Request 1: Collect every line in the rows below that contains the string "Expand", and reproduce each line in full.

■ ■ ■ ■

We all like to think of the ways we don't fit into the various tribes, invent subtribes for ourselves, criticize tribes we are connected to, but I think we all are guilty of tribalism to some extent.  We trust some people's opinion and not others; some catchphrases register as catchphrases and others seem like pithy statements of the obvious.  I always end up in the same Facebook debates, and I always know who's going to fall on which side, and what they're going to say.  The Synod, for instance -- it's utterly predictable who was going to howl in anguish over the relatio and who was going to like it.  And can I just say I'm completely unsurprised that now the final document is out, and didn't say any of the controversial things people didn't like, no one is talking about it at all?  The more "progressive" crowd is disappointed, and since they were being triumphalist last week, it's embarrassing now.  And the "orthodox" bunch was taking the relatio as proof that the Church is headed in the wrong direction, and they don't really like being proven wrong.  The one comment I've heard from anyone on that side since the final document came out was about how our terrible Pope tried to pervert Church doctrine, but the brave bishops stood up to him and wouldn't allow it .... which is just about as inaccurate as anything I can imagine.

Apropos of this topic, but much shorter, is this Cracked article.  I love Cracked.

7

If you've got time to spare, read this: Meditations on Moloch by the same author as the tribalism articles.  It's long, and by long I mean even by my standards -- it is probably the longest blog post I have ever read.  The whole first half I was nodding my head -- I absolutely agree that human society is not self-optimizing; that self-interest is not sufficient to get people acting in a way that is best for all.

It's the capitalist lie: that virtue is not required, because self-interest coordinates everyone perfectly anyway.  I like capitalism because it is relatively efficient and allows for human choice, but virtue is always, always required.  Without it, the author is right -- civilization goes on a constant downward slide.

However, virtue is, to some extent, natural to human beings.  We have one impulse to look out for number one, and another to sacrifice for the good of others, and neither one is "the real us."  They're both the real us.  By working on it, we can strengthen our virtue and fight against the tendency to be selfish; and conversely, if we convince ourselves that selfishness is okay, we can silence our conscience.  But in our natural state, we do care what happens to others.

■ ■ ■ ■

Request 2: In the post on tribalism, which piece does the writer call probably the longest blog post they have ever read?

Records shown:
■ ■ ■ ■

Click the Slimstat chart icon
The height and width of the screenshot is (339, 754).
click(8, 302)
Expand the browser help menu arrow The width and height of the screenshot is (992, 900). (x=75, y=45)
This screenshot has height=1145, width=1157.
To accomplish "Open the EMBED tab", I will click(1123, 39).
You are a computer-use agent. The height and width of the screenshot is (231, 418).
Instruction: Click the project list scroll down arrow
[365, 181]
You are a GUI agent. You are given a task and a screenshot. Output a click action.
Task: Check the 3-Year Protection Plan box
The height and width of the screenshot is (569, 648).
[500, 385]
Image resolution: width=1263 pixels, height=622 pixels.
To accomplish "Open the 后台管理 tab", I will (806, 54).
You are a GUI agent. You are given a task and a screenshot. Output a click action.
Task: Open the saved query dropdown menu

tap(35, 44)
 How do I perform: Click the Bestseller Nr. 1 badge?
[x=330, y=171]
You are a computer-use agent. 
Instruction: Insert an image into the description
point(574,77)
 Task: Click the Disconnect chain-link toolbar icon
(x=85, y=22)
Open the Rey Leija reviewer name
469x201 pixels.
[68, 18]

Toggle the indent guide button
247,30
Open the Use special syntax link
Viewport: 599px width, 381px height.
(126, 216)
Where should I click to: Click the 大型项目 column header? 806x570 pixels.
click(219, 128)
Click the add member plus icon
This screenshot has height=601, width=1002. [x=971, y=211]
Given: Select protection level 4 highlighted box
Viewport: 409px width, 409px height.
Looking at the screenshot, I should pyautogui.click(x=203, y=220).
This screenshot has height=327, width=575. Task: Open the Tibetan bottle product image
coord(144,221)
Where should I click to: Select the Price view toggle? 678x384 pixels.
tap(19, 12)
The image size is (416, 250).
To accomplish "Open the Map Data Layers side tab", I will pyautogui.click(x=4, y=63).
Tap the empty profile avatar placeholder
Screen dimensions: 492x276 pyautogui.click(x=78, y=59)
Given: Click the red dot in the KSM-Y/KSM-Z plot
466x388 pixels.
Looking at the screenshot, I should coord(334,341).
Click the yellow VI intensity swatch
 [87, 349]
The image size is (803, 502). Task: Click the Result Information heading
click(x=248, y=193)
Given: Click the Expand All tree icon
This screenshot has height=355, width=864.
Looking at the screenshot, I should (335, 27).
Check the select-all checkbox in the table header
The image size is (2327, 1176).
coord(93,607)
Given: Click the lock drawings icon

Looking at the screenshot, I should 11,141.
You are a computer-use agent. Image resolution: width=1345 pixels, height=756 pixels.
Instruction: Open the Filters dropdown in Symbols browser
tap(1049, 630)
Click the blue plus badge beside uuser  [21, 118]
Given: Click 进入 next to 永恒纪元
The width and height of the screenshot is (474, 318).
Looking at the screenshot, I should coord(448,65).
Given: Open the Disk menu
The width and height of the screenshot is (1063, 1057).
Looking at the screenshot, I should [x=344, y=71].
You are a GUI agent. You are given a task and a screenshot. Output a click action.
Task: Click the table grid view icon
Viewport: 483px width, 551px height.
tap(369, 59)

■ ■ ■ ■

Task result 1:
Expand the browser help menu arrow The width and height of the screenshot is (992, 900). (x=75, y=45)
Given: Click the Expand All tree icon

Task result 2: Meditations on Moloch, by the same author as the tribalism articles.